运行 zh_msra.sh出现 No rendezvous handler for env://

Question

运行 zh_msra.sh出现 No rendezvous handler for env://

gouhaogou opened this issue 4 years ago · comments

环境
PyTorch Version : 1.7.1
OS : Windows 10
Python version: 3.6.12
CUDA/cuDNN version: 10.2
GPU models and configuration: 1050

以下
$ sh zh_msra.sh
Some weights of the model checkpoint at D:/Git/mnt/mrc/chinese_roberta_wwm_large_ext_pytorch were not used when initializing BertQueryNER: ['cls.predictions.bias', 'cls.predictions.transform.dense.weight', 'cls.predictions.transform.dense.bias', 'cls.predictions.transform.LayerNorm.weight', 'cls.predictions.transform.LayerNorm.bias', 'cls.predictions.decoder.weight', 'cls.seq_relationship.weight', 'cls.seq_relationship.bias']

This IS expected if you are initializing BertQueryNER from the checkpoint of a model trained on another task or with another architecture (e.g. initializing a BertForSequenceClassification model from a BertForPreTraining model).
This IS NOT expected if you are initializing BertQueryNER from the checkpoint of a model that you expect to be exactly identical (initializing a BertForSequenceClassification model from a BertForSequenceClassification model).
Some weights of BertQueryNER were not initialized from the model checkpoint at D:/Git/mnt/mrc/chinese_roberta_wwm_large_ext_pytorch and are newly initialized: ['start_outputs.weight', 'start_outputs.bias', 'end_outputs.weight', 'end_outputs.bias', 'span_embedding.classifier1.weight', 'span_embedding.classifier1.bias', 'span_embedding.classifier2.weight', 'span_embedding.classifier2.bias']
You should probably TRAIN this model on a down-stream task to be able to use it for predictions and inference.
GPU available: True, used: False
INFO:lightning:GPU available: True, used: False
TPU available: False, using: 0 TPU cores
INFO:lightning:TPU available: False, using: 0 TPU cores
D:\Miniconda3\envs\pytorch\lib\site-packages\pytorch_lightning\utilities\distributed.py:37: UserWarning: GPU available but not used.
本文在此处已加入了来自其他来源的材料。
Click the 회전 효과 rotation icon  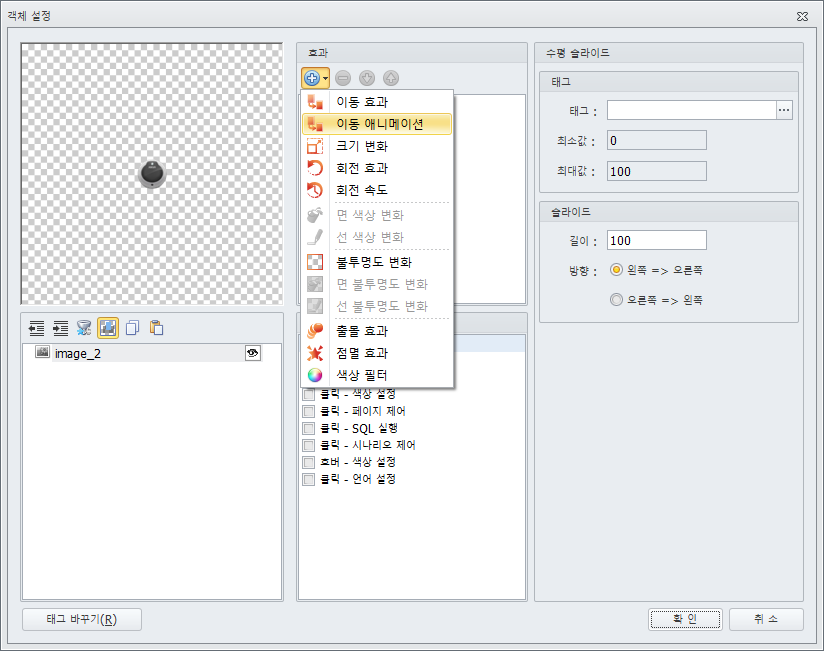[x=315, y=168]
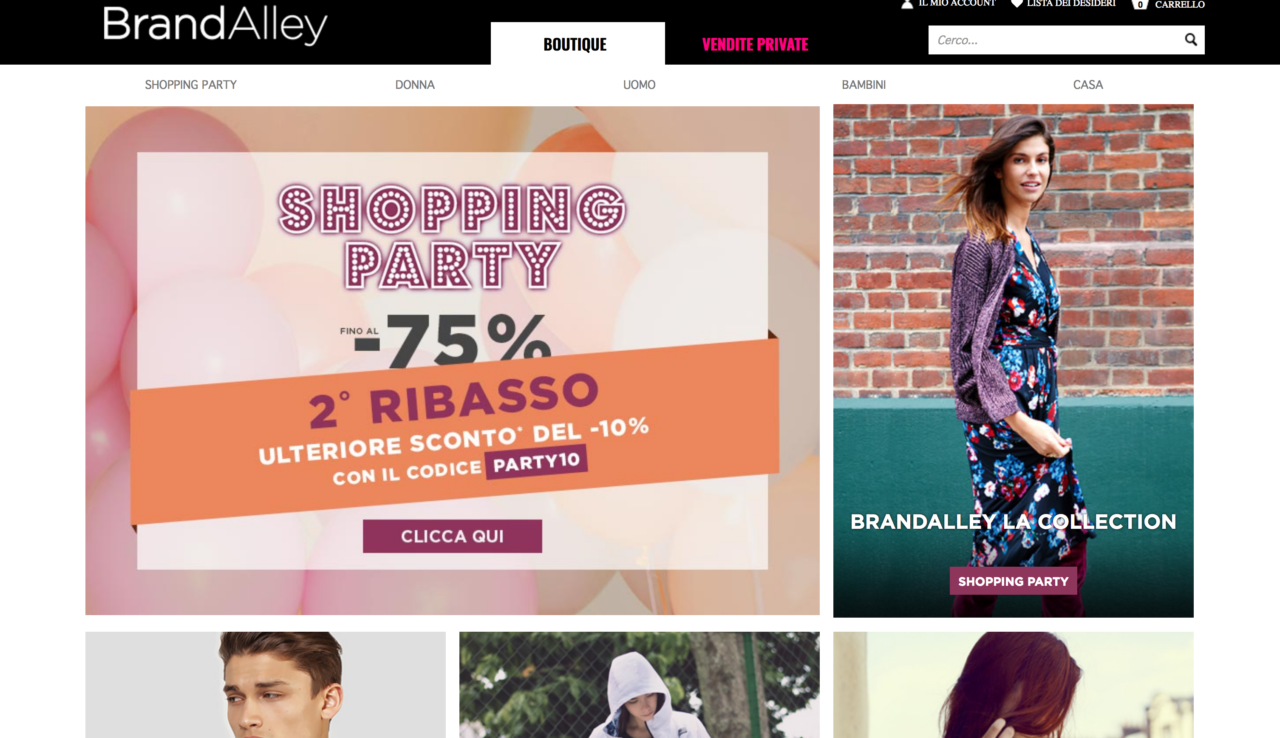Switch to the Vendite Private tab
This screenshot has width=1280, height=738.
755,44
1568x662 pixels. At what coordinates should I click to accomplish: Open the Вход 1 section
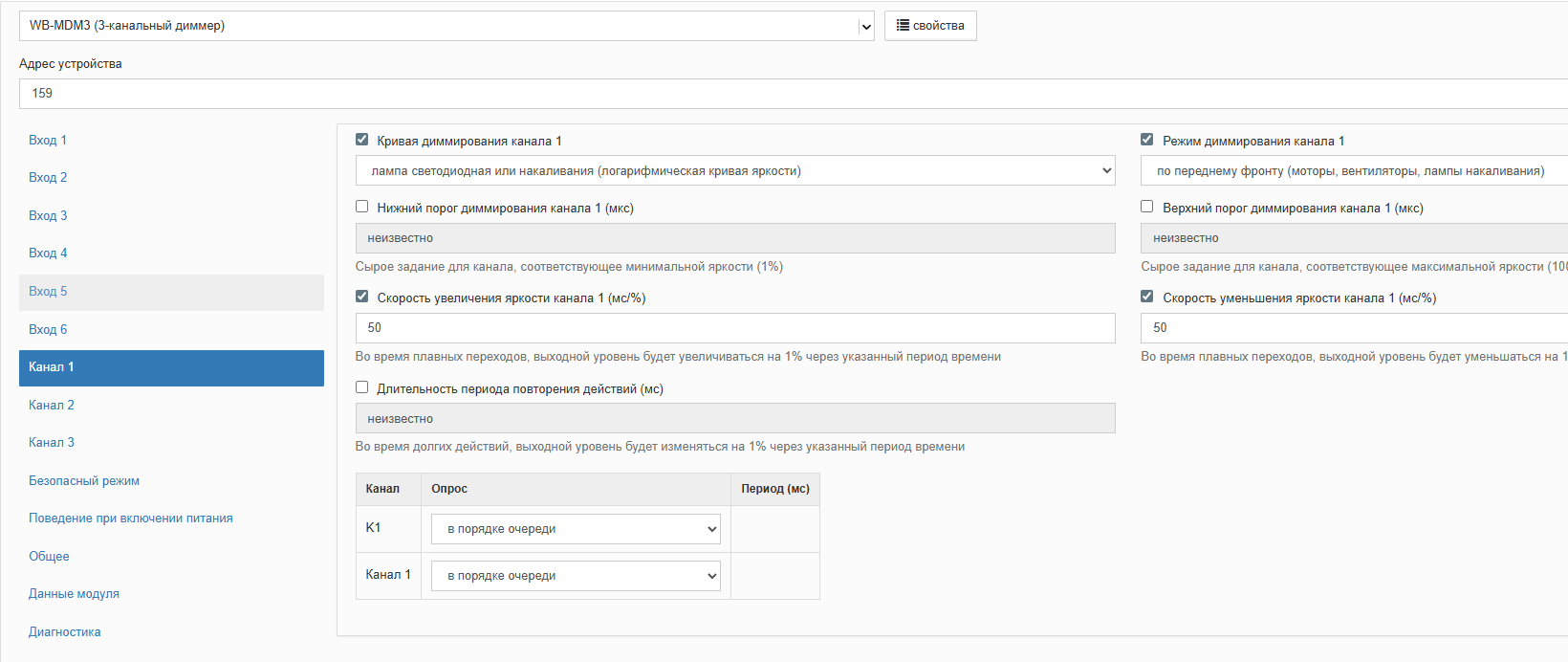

Set the --gpus flag when calling the script.
warnings.warn(*args, **kwargs)
Using native 16bit precision.
INFO:lightning:Using native 16bit precision.
initializing ddp: GLOBAL_RANK: 0, MEMBER: 1/1
INFO:lightning:initializing ddp: GLOBAL_RANK: 0, MEMBER: 1/1
Traceback (most recent call last):
File "trainer.py", line 385, in
main()
File "trainer.py", line 380, in main
trainer.fit(model)
File "D:\Miniconda3\envs\pytorch\lib\site-packages\pytorch_lightning\trainer\states.py", line 48, in wrapped_fn
result = fn(self, *args, **kwargs)
File "D:\Miniconda3\envs\pytorch\lib\site-packages\pytorch_lightning\trainer\trainer.py", line 1058, in fit
results = self.accelerator_backend.spawn_ddp_children(model)
File "D:\Miniconda3\envs\pytorch\lib\site-packages\pytorch_lightning\accelerators\ddp_backend.py", line 123, in spawn_ddp_children
results = self.ddp_train(local_rank, mp_queue=None, model=model, is_master=True)
File "D:\Miniconda3\envs\pytorch\lib\site-packages\pytorch_lightning\accelerators\ddp_backend.py", line 164, in ddp_train
self.trainer.is_slurm_managing_tasks
File "D:\Miniconda3\envs\pytorch\lib\site-packages\pytorch_lightning\core\lightning.py", line 908, in init_ddp_connection
torch_distrib.init_process_group(torch_backend, rank=global_rank, world_size=world_size)
File "D:\Miniconda3\envs\pytorch\lib\site-packages\torch\distributed\distributed_c10d.py", line 434, in init_process_group
init_method, rank, world_size, timeout=timeout
File "D:\Miniconda3\envs\pytorch\lib\site-packages\torch\distributed\rendezvous.py", line 82, in rendezvous
raise RuntimeError("No rendezvous handler for {}://".format(result.scheme))
RuntimeError: No rendezvous handler for env://
请问是什么问题呢？

Dylan.X0513 · Answer 1 · Sun Jan 10 2021 21:32:19 GMT+0800 (China Standard Time)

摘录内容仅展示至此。